2.                  Some states have adopted this to at least the fantasy scenarios. In IL and NY, statutory reform adjusts terms to conform to the Rule: age contingencies in excess of 21 that cause a gift to fail are reduced to 21, and administrative contingencies are presumed to be intended to occur within 21 years. In these states, the unborn widow problem is corrected by presuming that gifts to a spouse are to a person in being, and the fertile octogenarian problem is corrected by presuming that after a certain age a person is unable to bear children and by allowing extrinsic evidence of infertility to be introduced.
3.                  Wait-and-see
i.                    Classic wait-and-see (used in a minority of wait-and-see states): a contingent remainder will be held in abeyance until the end of the common-law perpetuities period to see if it vests or fails.
ii.                  USRAP wait-and-see (used in a majority of wait-and-see states): Uniform Statutory Rule Against Perpetuities says something is valid if it satisfies the old “what might happen” test OR we wait and see for 90 years.

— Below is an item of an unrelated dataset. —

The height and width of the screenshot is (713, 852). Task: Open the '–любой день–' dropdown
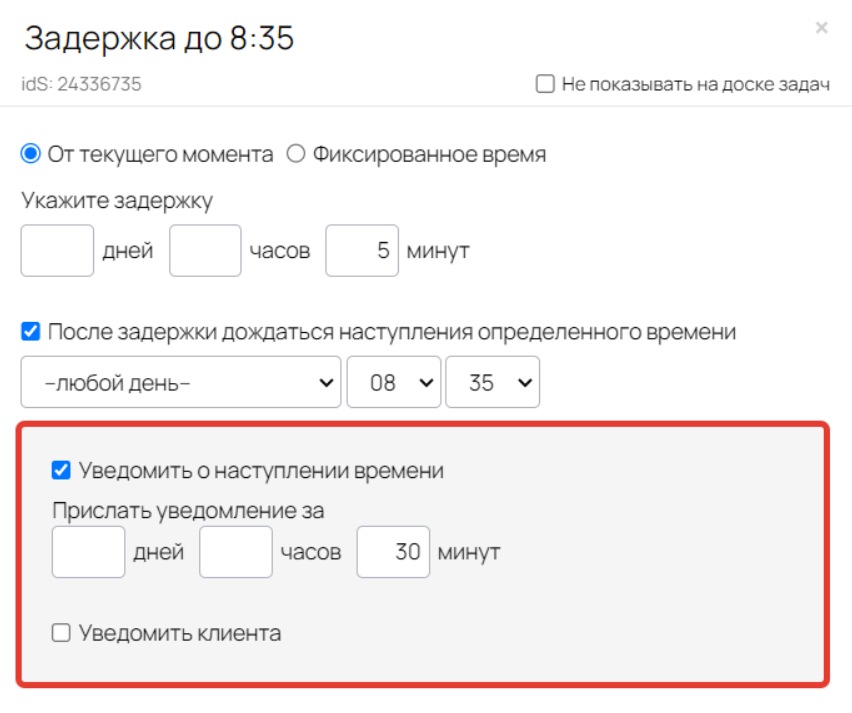coord(180,382)
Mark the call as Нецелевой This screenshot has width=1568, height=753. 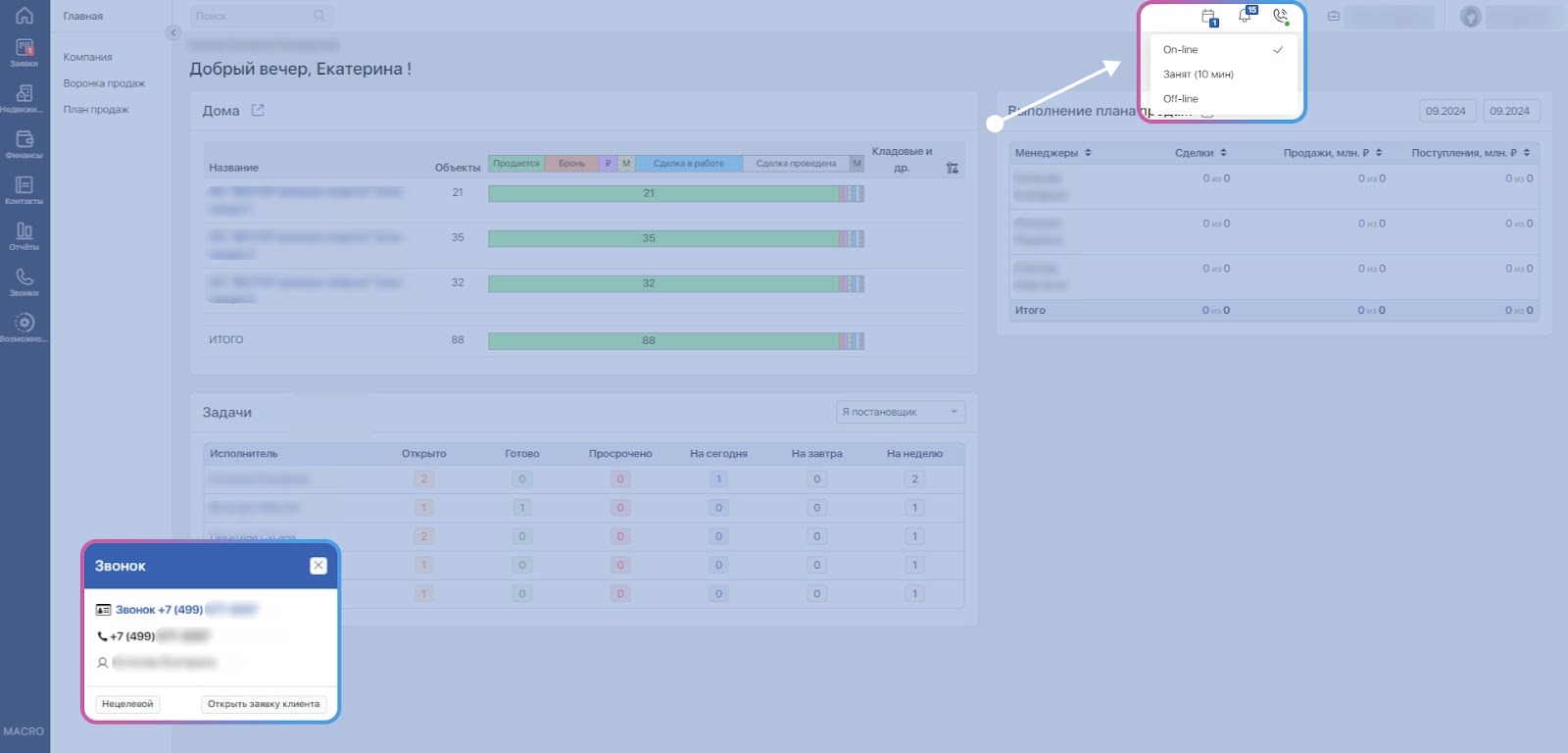[127, 704]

4.                  Abolition of the Rule
i.                    Perpetual trusts permissible in AK, AZ, CO, DE, ID, IL, ME, MD, Missouri, Nebraska, NH, NJ, OH, RI, SD, VA, and WI.

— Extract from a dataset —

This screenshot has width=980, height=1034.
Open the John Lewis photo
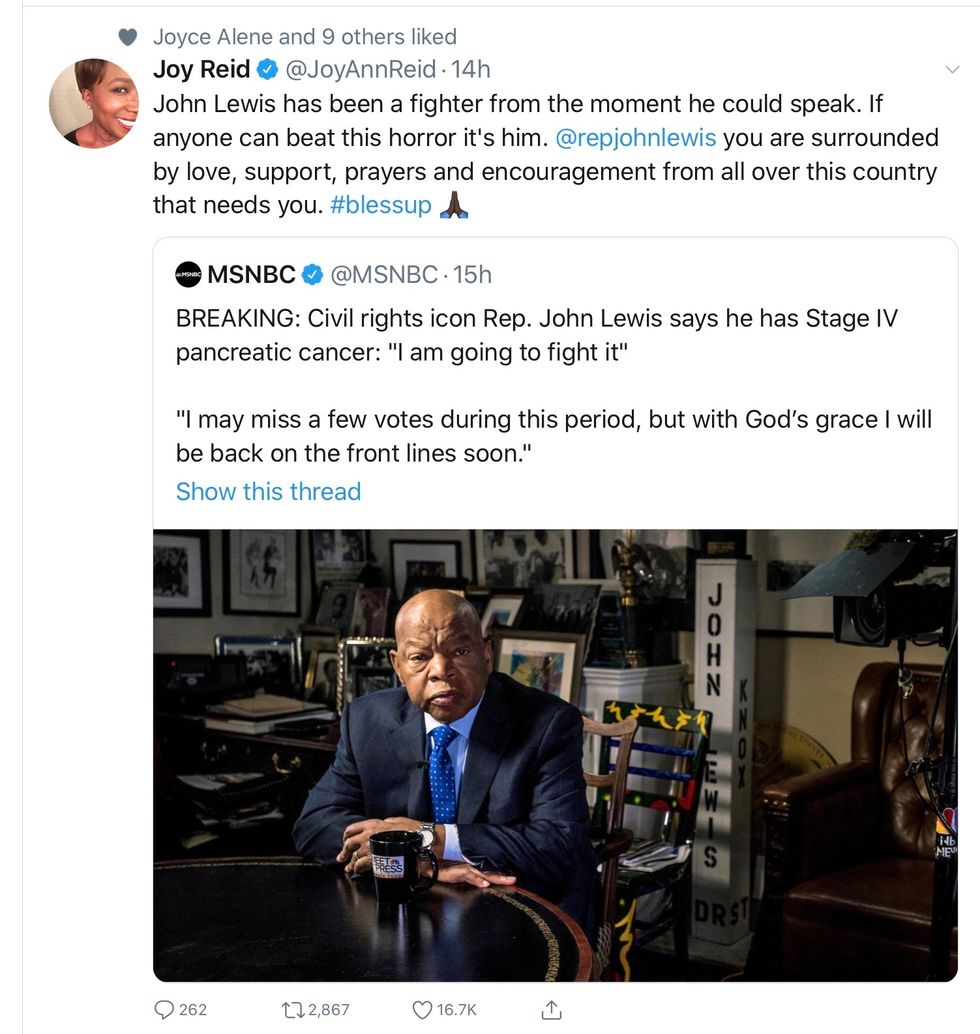point(554,755)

ii.                  In CO, IL, ME, MD, Missouri, Nebraska, NH, OH, and VA, the Rule is in effect, but statutes allow settlors to opt out. In the other states, the Rule is abolished.
iii.                Extended perpetuities periods are allowed in FL (360 years), UT (1000 years, and WY (1000 years).

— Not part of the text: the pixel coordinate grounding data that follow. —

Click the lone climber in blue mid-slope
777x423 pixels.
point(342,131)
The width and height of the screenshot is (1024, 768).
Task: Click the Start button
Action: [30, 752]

iv.                Jurisdictional competition
a.                   Race to abolish the rule began in mid-1980s, and settlors have followed the abolition. By 2003, roughly $100 billion in trust assets transferred into perpetual-trust states.
b.                  Settlors were more likely to choose a perpetual trust state that didn’t levy a state income tax on trusts.
III.             Probate and Non-probate Property
a.                  Language of wills and intestacy
1.                  Will and testament: Traditionally, “will” refers to an instrument disposing of real property and “testament” refers to an instrument disposing of personal property. In modern law, it is acceptable to use “will” to refer to an instrument that disposes of both kinds of property.
i.                    Traditionally, a will devises real property to devisees and bequeaths personal property to legatees. This distinction is still observed in some jurisdictions; using “I give” instead of “I devise” or “I bequeath” avoids the terminology problem.
2.                  Heir/next-of-kin: those persons designated by applicable statute to take a decedent’s intestate property. In intestacy, real property descends to heirs; personal property is distributed to next-of-kin.
3.                  Heirs apparent: those people who will be a person’s heirs, but that person is still alive. Heirs apparent have an expectancy interest in a party’s estate, but that interest can be destroyed by will or other instrument.
4.                  Joint will: one instrument executed by two persons; the single instrument disposes of the property of both people. Relatively uncommon and not recommended in good estate planning.
5.                  Mutual will: separate wills of two people (most commonly spouses) that have mirror-image provisions.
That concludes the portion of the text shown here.